As news of the train collision with a school bus and the deaths of at least 50 people spread throughout the country, reactions from politicians and civil society groups have trickled in.
In a statement released Saturday, the Freedom and Justice Party described the resignation of Transportation Minister Rashad al-Matiny as “democratic tradition that we’ve been missing during the former regime."
The party demanded a quick trial of those responsible for the incident and cast blame upon all officials in the Transportation Ministry, ranging from top officials to the barrier worker at the railway crossing, saying that neglect and corruption from the former regime were still manifest in the ministry.
Al-Azhar has sent a delegation from the Azhar Institute to the site of the crash to provide assistance to families of the victims and the injured.

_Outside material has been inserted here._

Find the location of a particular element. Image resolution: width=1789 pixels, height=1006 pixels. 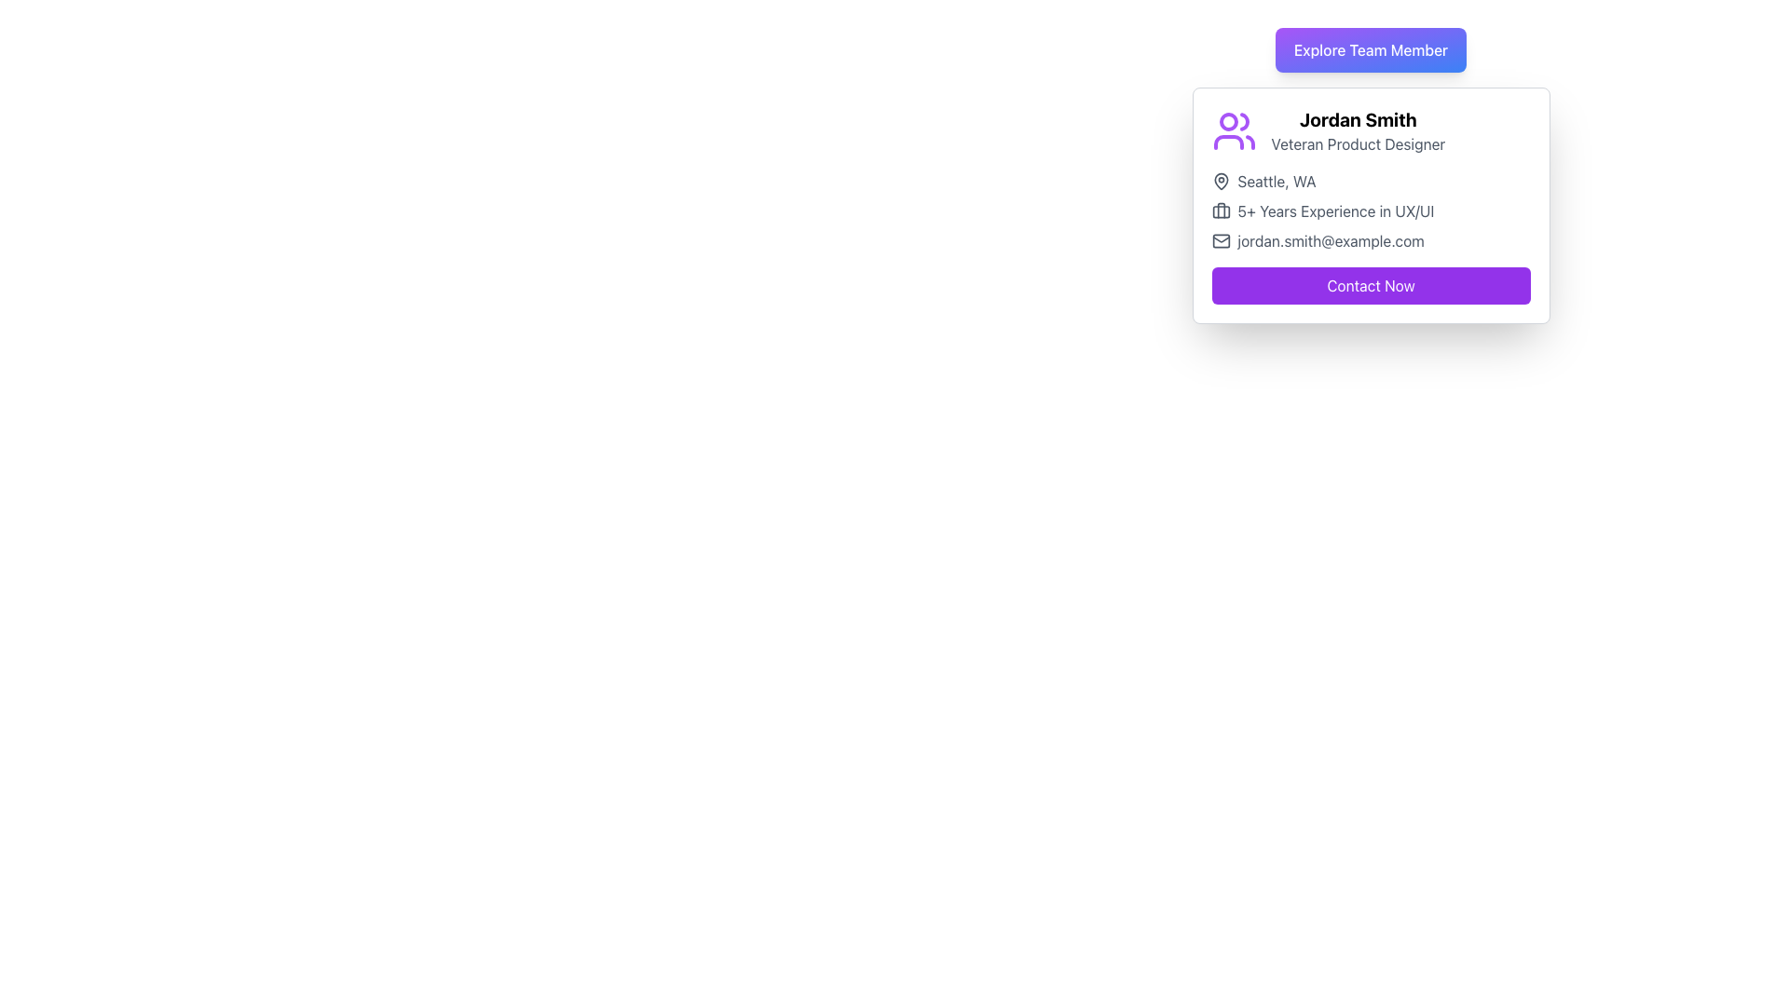

the email address display area labeled 'jordan.smith@example.com' with an envelope icon to its left, positioned above the 'Contact Now' button is located at coordinates (1370, 239).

The students who were on the bus were studying at an Azhar Institute-affiliated school.
Azhar institute sector secretary Gafar Abdallah said Al-Azhar Grand Sheikh Ahmed al-Tayyeb commissioned the delegation to provide LE5,000 in financial assistance to each dead victim’s family and LE3,000 to each injured victim’s family.
Tayyeb also asked the delegation to conduct an extensive investigation into the crash and to report on it immediately to the Al-Azhar grand imam.
And on the political side, the Shura Council’s Transportation Committee decided Saturday to form a nine-member fact-finding committee, which will file a report with the council during its next session.
Akram al-Shaer, former Member of Parliament for the ruling Freedom and Justice Party, blamed the former regime for failing to develop the railway system.
Shaer posted on Facebook, “Disasters are not solved with resignations, even if they are obligatory. The series of killings continue on Egypt’s railways, and [we should not] forget the Swedish grant to freely secure and develop the railways [that] was rejected by Mubarak regime.”
He added that the grant would have allowed young engineers to travel to Sweden for training courses, and said that in its absence there is no comprehensive plan to improve safety on Egypt’s rails.
Meanwhile, the 6 April Youth Movement blamed President Mohamed Morsy for what it called the “Assiut disaster” and demanded that Matiny be put on trial.
Ahmed Maher, general coordinator of the movement, said in a press statement Saturday that Morsy is responsible since he chose the Cabinet. He called on the president to clear state bodies of corrupt officials and remnants of former President Hosni Mubarak’s regime, and added that he should supervise the development of a new administrative system.